Democrats objected to a necessary final vote on the bill. If approved Thursday on third reading, the bill would return to the Senate for concurrence, and then placed on the Nov. 6 general election ballot for voters to approve.
The Senate may not go along with a cap that high. On Twitter, Colin Campbell of The Insider, quoted Sen. Jerry Tillman, R-Randolph, an architect of the 5.5 percent limit.
“Hell no,” Tillman told Campbell. “The Democrats might take over one day, and they will raise it as high as they can raise it. I don’t think we will approve a 7 percent cap.”
House Minority Leader Darren Jackson, D-Wake, may have reinforced Tillman’s suspicions.
In House debate, Jackson said restricting the ability to generate higher tax revenue could lead to budget deficits. The federal government already was running a $1 trillion yearly deficit before Republicans passed tax cut reforms this year, he said.
“This is going to take one of our options off of the table” to raise more money, Jackson said. “We’re going to have no choice but to cut exemptions for real estate, for property tax, for interest income” in tight budget years.
“There are those who would like to see us go to a pure sales tax, and expand that base,” he said. “Those people are over in the Senate for the most part. And what we’re doing today is we’re locking in the Senate position. We’re saying you won.”
Rep. Pricey Harrison, D-Guilford, opposed the bill “as a bad deal on a number of fronts.”
More aggressive taxes will increase by lowering the personal income tax, Harrison said. Sales and property tax hikes would harm middle-income people more than those in higher income brackets, she said.
The bill restrains the state from being able to raise sufficient revenue to respond to crises such as hurricanes, fires, floods, and recession, Harrison said.
Rep. Nelson Dollar, House senior appropriations chairman, said he and other appropriations chairmen share concerns about an amendment lowering the income tax cap to 5.5 percent.
But they say a cap of 7 percent is acceptable.
The income-tax rate now is 5.49 percent. It’s scheduled to drop to 5.25 percent next year.
Dollar also said he got assurance from State Treasurer Dale Folwell that lowering the income tax rate wouldn’t cut revenues too close, or affect the state’s AAA bond rating.
“The room between what the rate is going to be in 2019, and where this cap is, is more than sufficient to satisfy any of the rating houses, as well as to satisfy any of the needs that we might have in the future” for budget appropriations, Dollar said.
The state has $2 billion in its Rainy Day Fund, and another $1 billion in other reserve funds to help it get through a recession, he said.

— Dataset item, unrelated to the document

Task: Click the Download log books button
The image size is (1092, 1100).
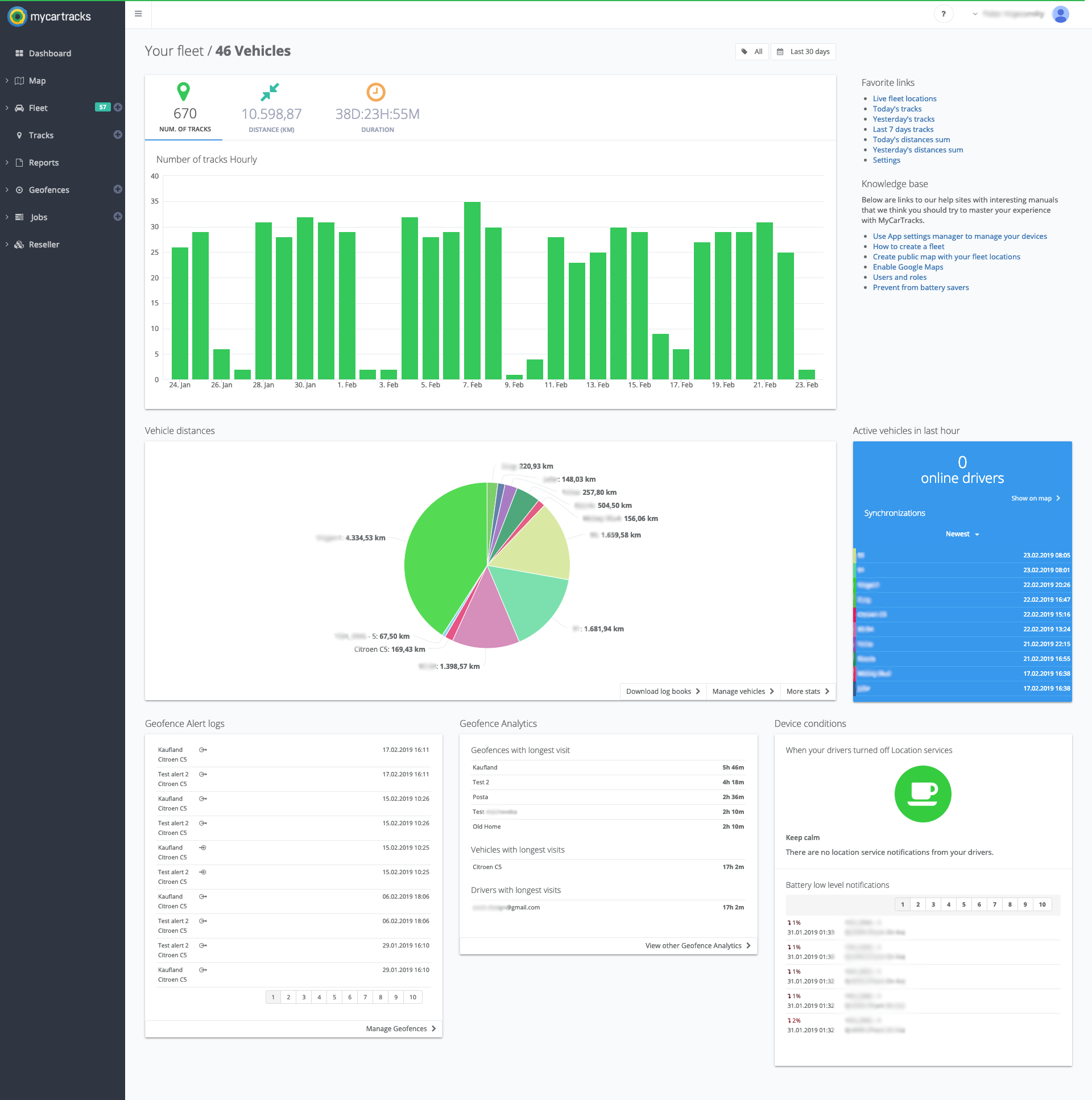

“The bill would help safeguard the substantial tax relief provided in recent years to protect taxpayers from harmful tax increases in the future,” said Rep. Jason Saine, R-Lincoln, senior chairman of the House Finance Committee.
“Senate Bill 75 establishes a reasonable limitation of taxes on income — the most harmful form of taxation — and puts the state in a position to adopt protections against tax hikes and overspending in the future,” Saine said.
The only question is whether the two bodies can find a rate cap both can live with before the General Assembly adjourns sine die, perhaps as early as Friday.